Bloodland Lake virus

Virus classification
- (unranked): Virus
- Realm: Riboviria
- Kingdom: Orthornavirae
- Phylum: Negarnaviricota
- Class: Bunyaviricetes
- Order: Elliovirales
- Family: Hantaviridae
- Genus: Orthohantavirus
- Species: incertae sedis
- Virus: Bloodland Lake virus

= Bloodland Lake virus =

Virus

Bloodland Lake virus (BLLV) is a single-stranded, negative-sense RNA virus of New World Orthohantavirus first isolated in a Prairie vole (Microtus ochrogaster) near Bloodland Lake, Fort Leonard Wood, Pulaski County, Missouri in 1994. BLLV has also been isolated in Prairie voles in St. Louis County, Missouri.

== Natural reservoir ==
BLLV is unique to the Prairie vole.
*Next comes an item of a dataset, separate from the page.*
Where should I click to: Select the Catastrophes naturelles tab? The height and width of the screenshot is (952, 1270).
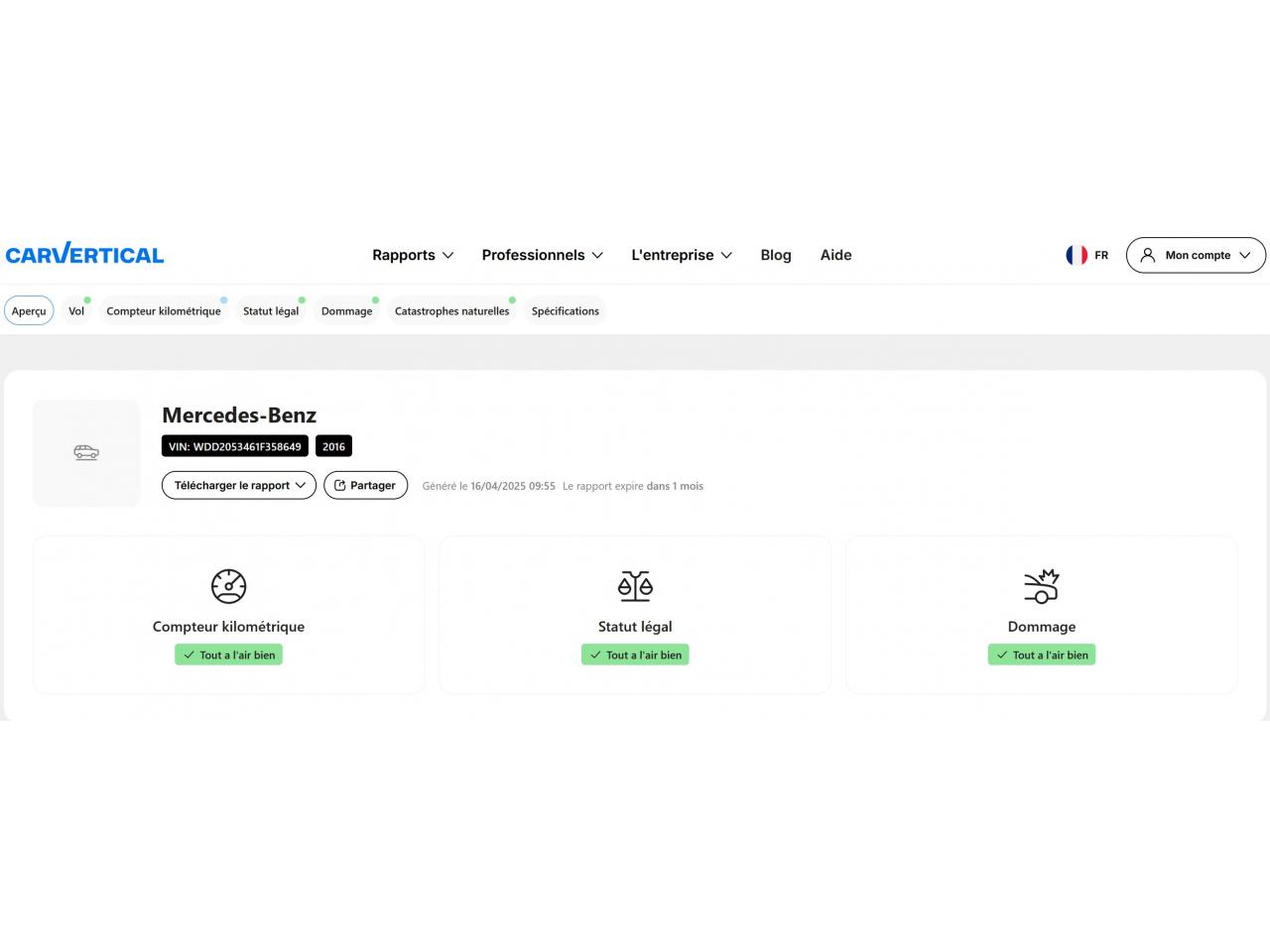click(451, 311)
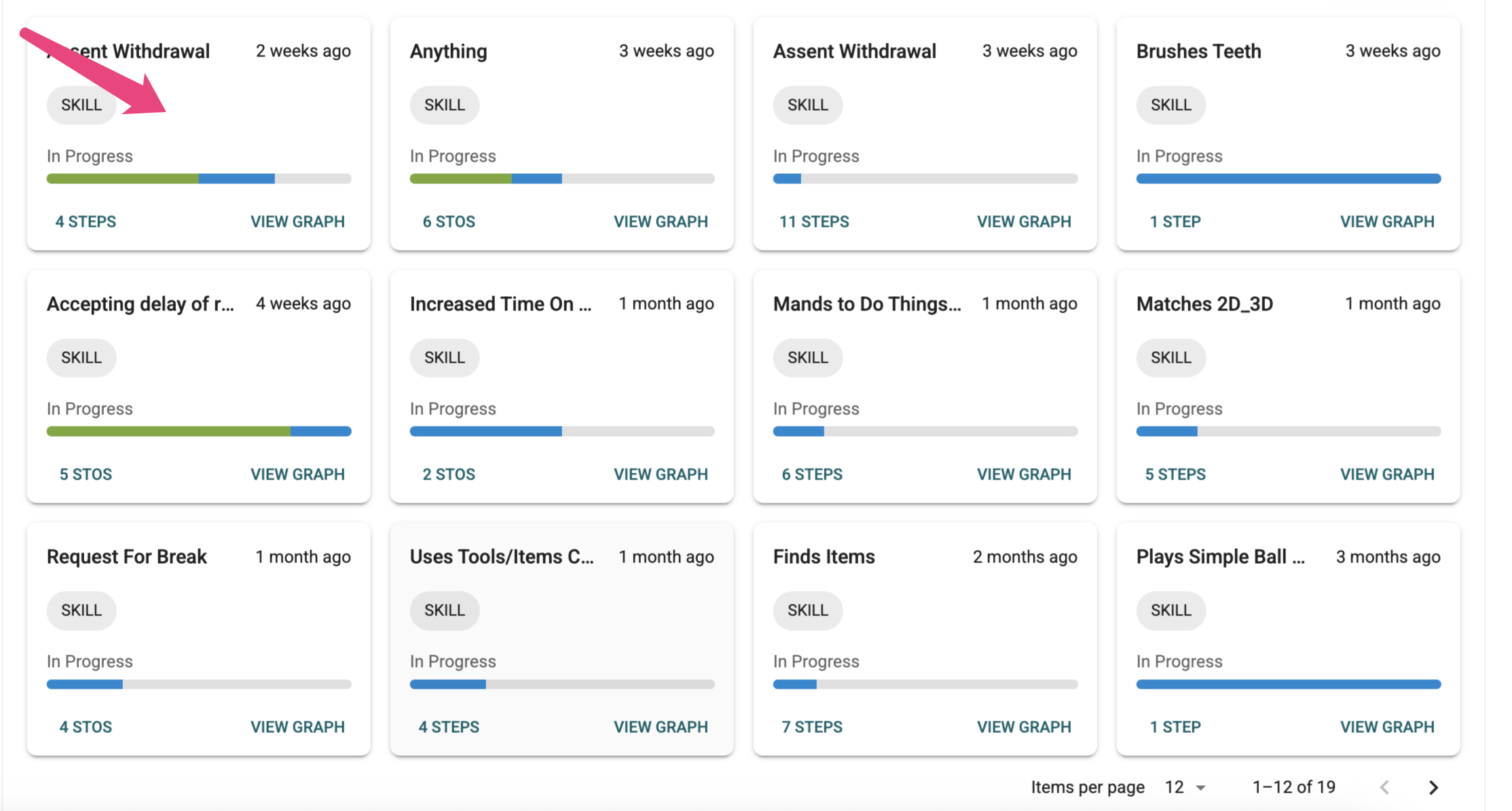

At the time of its discovery in Pulaski County in 1994, rats and mice trapped along with the Prairie vole tested negative for the virus but did test positive for other hantaviruses.

== Transmission ==
Transmission is via either direct contact with rodent excreta, or through droplet respiration due to aerosolization of rodent urine, saliva and/or feces. Transmission of hantavirus to humans from arvicoline species in North America has not been documented. To date, the only known transmissions of hantaviruses to humans have come from rats, bats, and mice.